▶ **Goals**
a - Summarize the Brunei travel account in two sentences.
b - Carry on the Brunei travel account from its last sentence.

▶ **Supplied passage**
-.-.-

Jame’Asri Sultan Hassanal Bolkiah mosque just got served:

Omar Ali Saifuddien Mosque just got served


Our group departed East Timor-Leste the next morning for Bali, where the plan was to spend another day before leaving the next morning for Manila.


East Timor's sole and only international airport


But it would be in Bali where the group would begin our final round of goodbyes.


I think I've seen this statue 3 times already on 3 separate visits, but finally managed to get a good shot this time around


Instead of heading to Manila with the group I would split off for Brunei Darussalam, the last country in Southeast Asia I had yet to visit; it would be the final closing chapter to the original voyage for Southeast Asia I started 4 years ago with The Monsoon Diaries.

Jenn, having recently interviewed me for her blog The Points In Between and a fellow companion to The Monsoon Diaries in trying to change the way we travel, elected to join. After all, it would be fitting to explore how well we would be able to collaborate and lead a trip together this April (not telling you where yet!); this would be our test run.

So after one last goodbye to the group and Bali, I decided for a quick pitstop for a midnight snack in KL’s Chinatown during my 6 hour overnight layover in Kuala Lumpur. The cab ride from the airport to there and back took about an hour each way, which I had vastly underestimated, but the food was well worth it.


Petronas Towers at night


Brings back good old memories.


Afterwards it was back to the KLIA airport, and before I knew it, with the plane landing 2 hours later in Brunei Darassalum, I felt a wave of accomplishment wash over me — I had finally touched down in every single country in Southeast Asia. Where 4 years ago took me to my first day at school, today would be Graduation Day.

While both Brunei and East Timor are rarely visited, are both pint-sized relative to its neighboring southeast Asian countries, and are not exactly the first places you think of when you consider Southeast Asia, Brunei lies on the polar extreme end of East Timor for everything else: East Timor is regarded one of the poorest nations on the planet (4th to be exact), Brunei has enjoyed being one of the richest since the late 1970s.

Thanks to plentiful natural resources of gas and oil, Brunei had elected to remain separated from Malaysia once having gained independence from British rule. To this day, it remains a devoutly Muslim nation, part of the British commonwealth, and still way off the beaten path for most tourists. For example, when we ran into an American Chicagoan named Tom and his Swiss friend, it was definitely cause for celebration/conversation and the mandatory question “so what brings you here, anyway?”

After gathering our bearings and formulating a plan, we took a $25 Brunei Dollar taxi ($35 at night from the airport…taxis must be pre-arranged here as there’s not many of them, and prices are standardized since there’s no meter) to the sleepy capital city of Bandar Seri Begawan and first grabbing a quick gander at the markets on the southeast portion of the city.



We then took a 10 minute $15 Brunei Dollar taxi ride to the majestic Jame’Asri Sultan Hassanal Bolkiah mosque, built to commemorate the reigning Sultan.

The prayer halls are gigantic: its main prayer room for men could fit over 3,000 inside while its room for women could fit 1,000. Make sure you confirm their visitor hours before going; they aren’t exactly predictable.

-.-.-

▶ **Stored records**

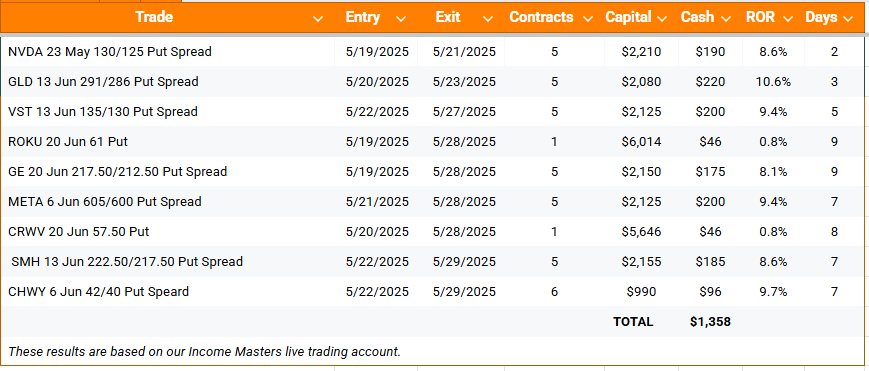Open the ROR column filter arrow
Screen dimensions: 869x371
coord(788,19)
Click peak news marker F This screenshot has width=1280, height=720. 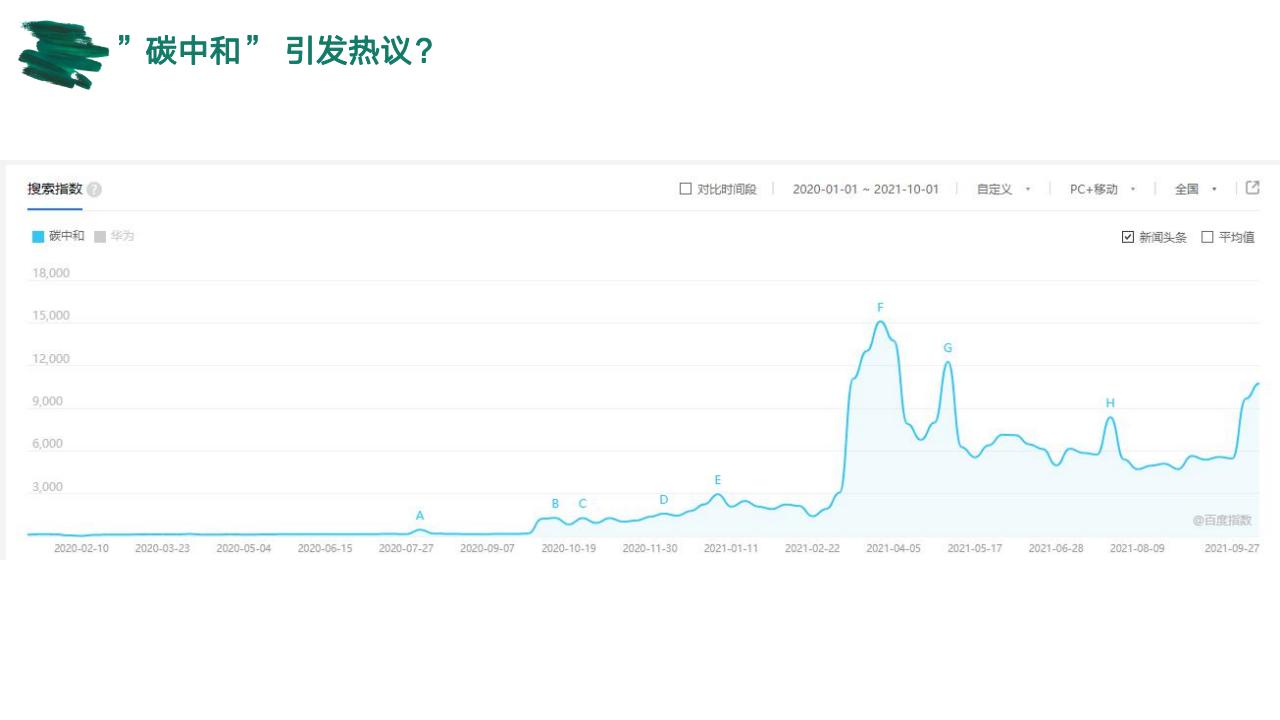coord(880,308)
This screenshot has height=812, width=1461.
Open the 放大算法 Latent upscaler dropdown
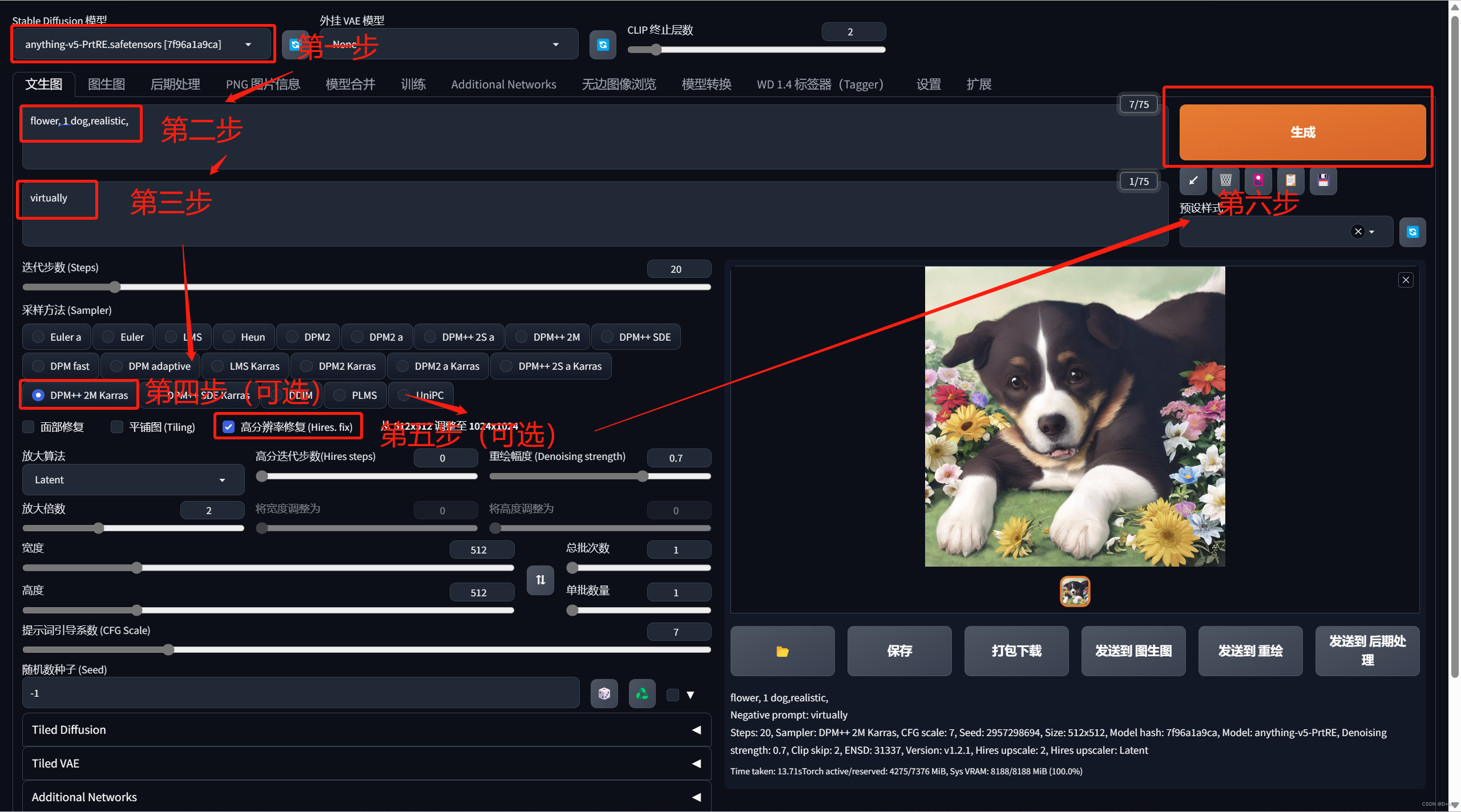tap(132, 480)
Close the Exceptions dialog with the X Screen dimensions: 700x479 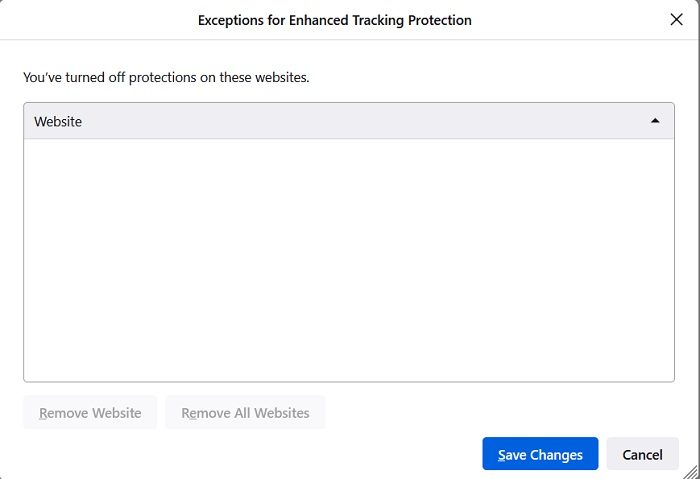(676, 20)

-.-.-

▶ **Outputs by task**
a - After leaving East Timor and saying goodbye to the group in Bali, the writer flew with Jenn to Brunei, the last Southeast Asian country the writer had yet to visit, stopping for a midnight snack in Kuala Lumpur's Chinatown during an overnight layover. In Brunei, a wealthy, devoutly Muslim nation still far off the beaten path for most tourists, they took taxis to the markets of Bandar Seri Begawan and then to the huge Jame’Asri Sultan Hassanal Bolkiah mosque.

b -
The main prayer room

A better look at the ceiling dome


Next we returned to the city center and checked out the Royal Regalia Museum (free admission), housing all the royal accessories utilized during the Sultan’s coronation and the gifts he received by dignitaries all around the world.



Afterwards we headed to the main sight of the capital city: the Omar Ali Saifuddien Mosque. Like the Jame’Asri Sultan Hassanal Bolkiah mosque, it also has unpredictable visiting hours you need to confirm ahead before visiting, but otherwise is equally beautiful outside and inside.


This hijab was expertly tied by yours truly


I recommend catching this mosque at sunset whilethe adhan resonates throughout the city.


After sunset we made a visit to Kampong Ayer, the floating water villages to the west of the city. It is regarded as the largest water village in the world where hundreds of houses seemingly float on the river. Moreover, the villagers are extremely friendly and will allow you to explore as you wish, even letting you inside. You can also hire a water taxi to boat you around for $10-$15 Brunei dollars.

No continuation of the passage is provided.